_What is needed_. Please transcribe only the lines that run from the line bearing "プライバシーポリシー (241, 1662)" to the end of the entries, keeping both end lines. Skip the pictures.

_Exercise inputs_.
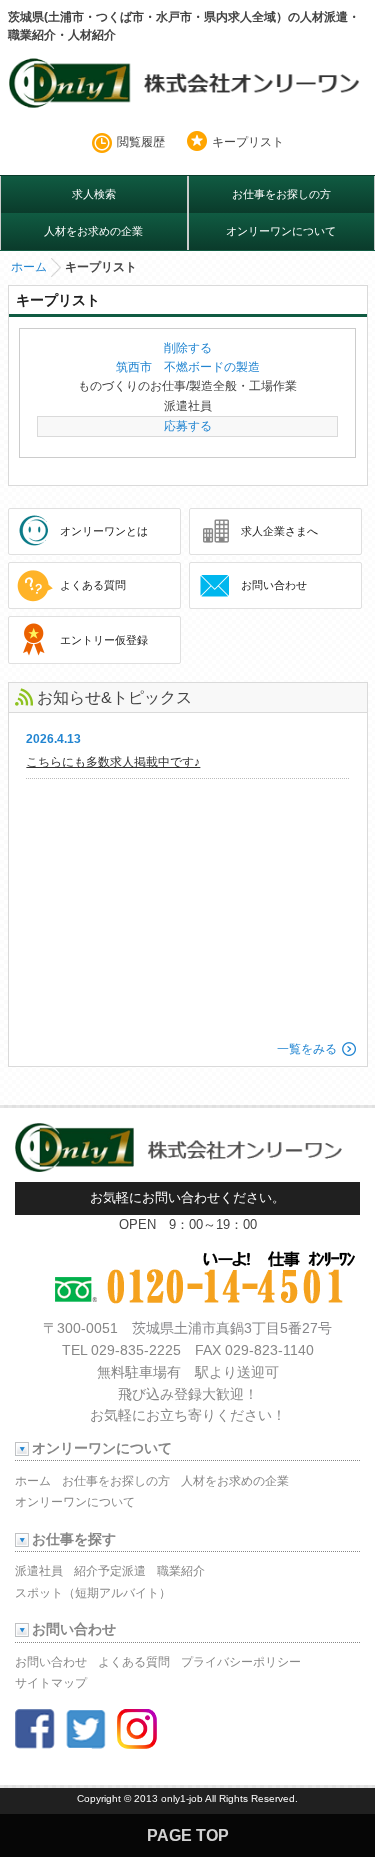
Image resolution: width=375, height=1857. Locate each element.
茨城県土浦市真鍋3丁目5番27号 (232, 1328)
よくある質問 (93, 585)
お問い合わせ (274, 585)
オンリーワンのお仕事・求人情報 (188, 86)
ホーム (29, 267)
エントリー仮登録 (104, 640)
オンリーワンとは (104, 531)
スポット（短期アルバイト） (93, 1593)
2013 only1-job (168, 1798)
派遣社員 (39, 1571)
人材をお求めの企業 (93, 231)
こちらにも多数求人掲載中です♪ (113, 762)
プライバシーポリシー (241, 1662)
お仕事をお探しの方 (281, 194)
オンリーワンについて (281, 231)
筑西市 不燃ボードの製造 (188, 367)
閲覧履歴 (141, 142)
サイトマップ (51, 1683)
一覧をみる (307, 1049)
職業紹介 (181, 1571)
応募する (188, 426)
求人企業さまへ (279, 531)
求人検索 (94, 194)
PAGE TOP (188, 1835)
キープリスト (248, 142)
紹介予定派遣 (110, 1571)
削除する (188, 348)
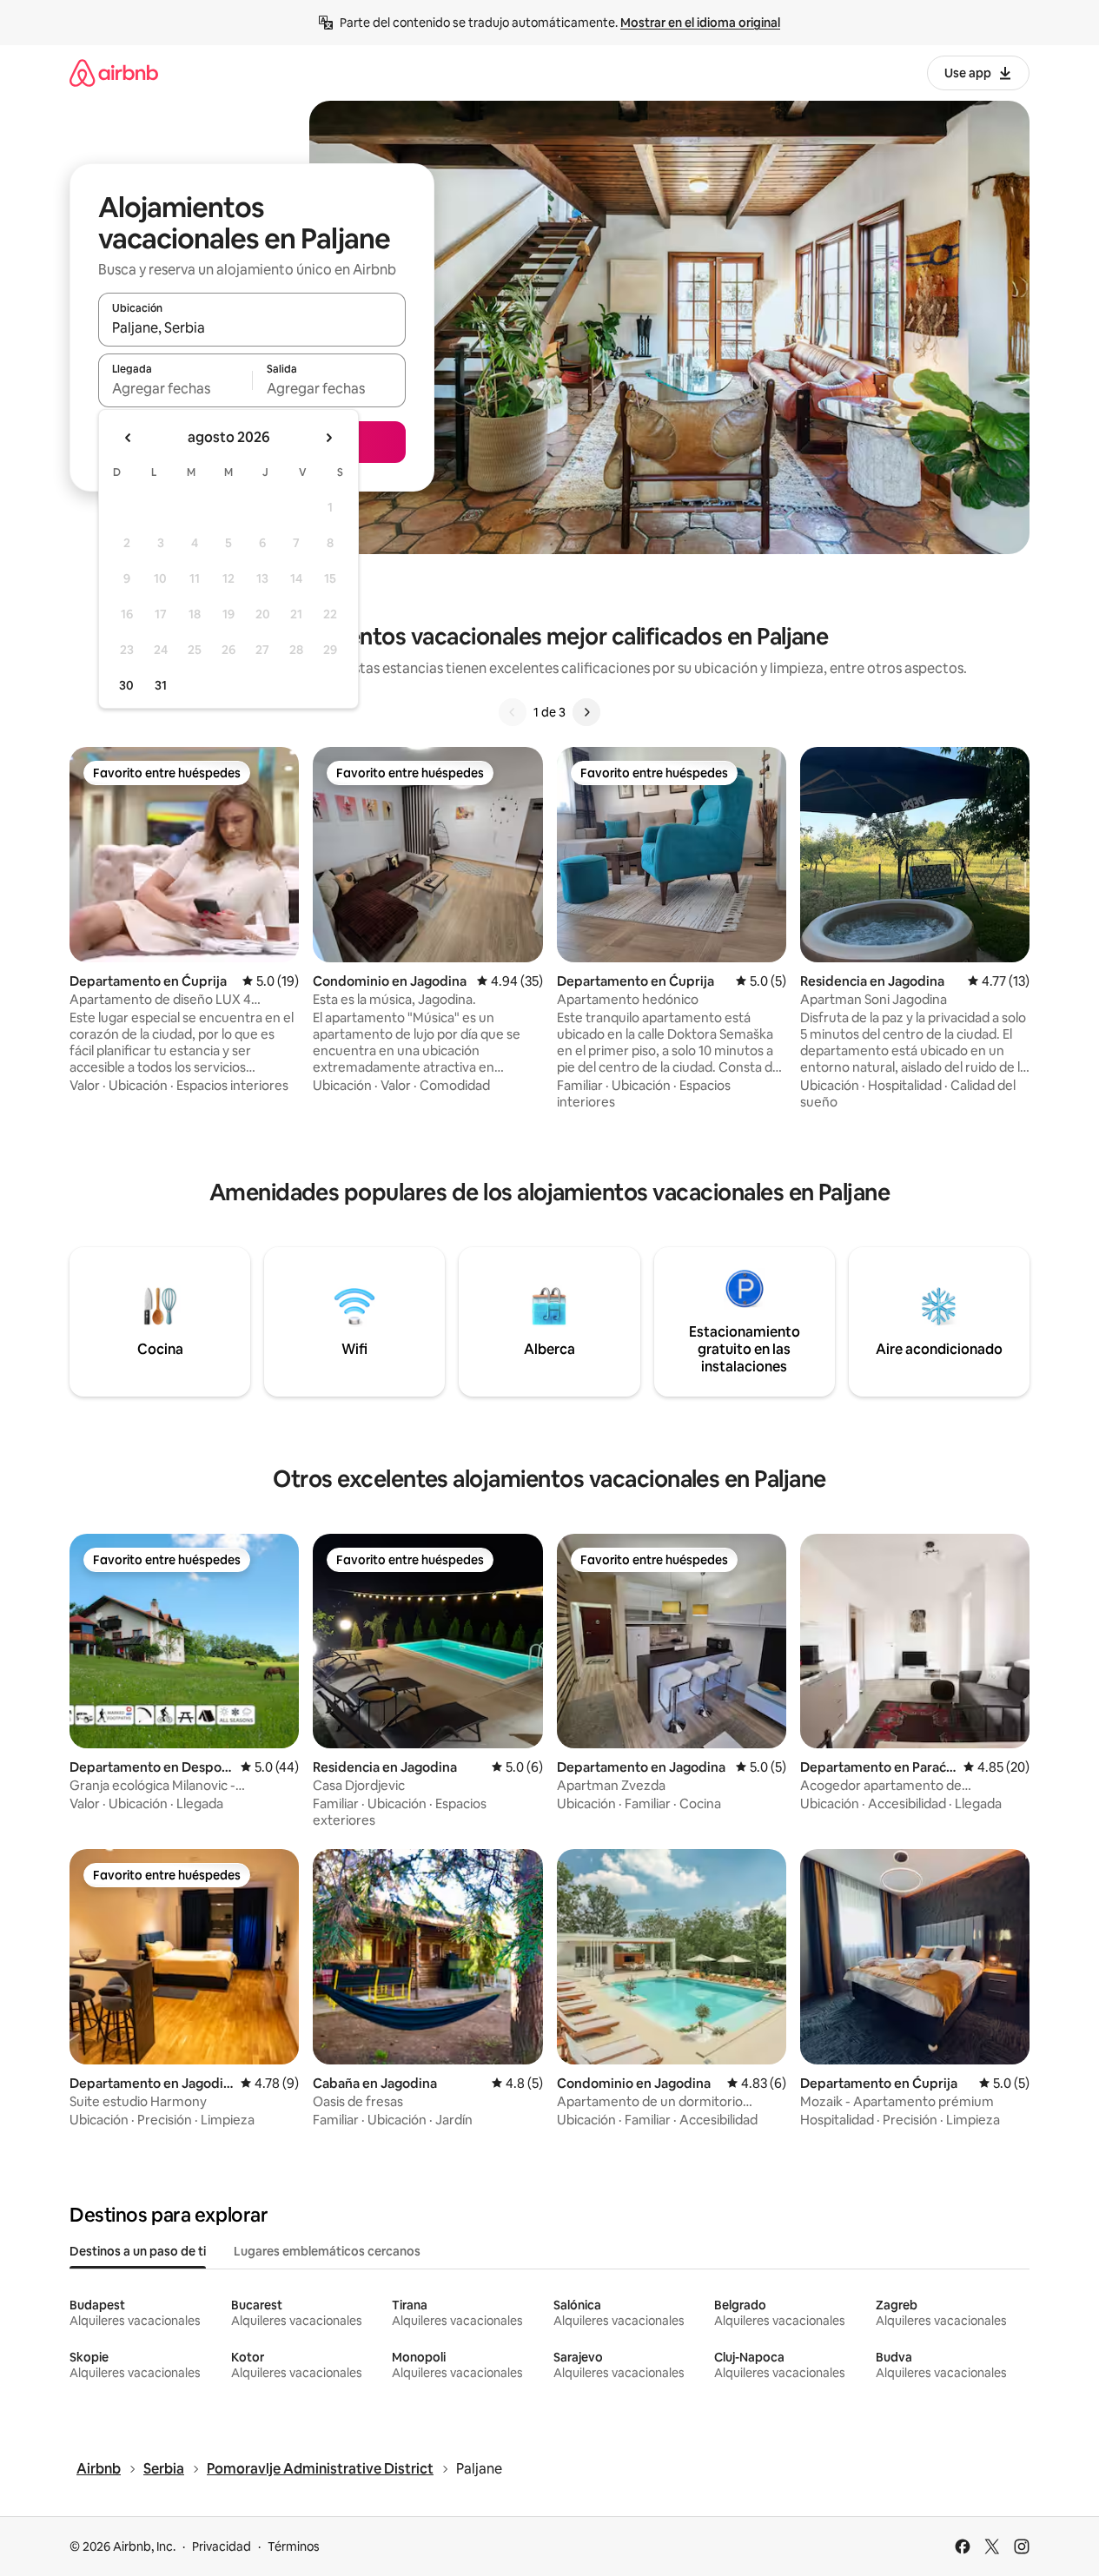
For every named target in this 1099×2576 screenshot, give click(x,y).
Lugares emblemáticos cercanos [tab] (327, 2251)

_The answer_.
プライバシーポリシー (241, 1662)
お仕事をお探しの方 (281, 194)
オンリーワンについて (281, 231)
筑西市 不燃ボードの製造 (188, 367)
閲覧履歴 (141, 142)
サイトマップ (51, 1683)
一覧をみる (307, 1049)
職業紹介 (181, 1571)
応募する (188, 426)
求人企業さまへ (279, 531)
求人検索 (94, 194)
PAGE TOP (188, 1835)
キープリスト (248, 142)
紹介予定派遣 (110, 1571)
削除する (188, 348)
For every named target in this 1099×2576 screenshot, give click(x,y).
Lugares emblemáticos cercanos [tab] (327, 2251)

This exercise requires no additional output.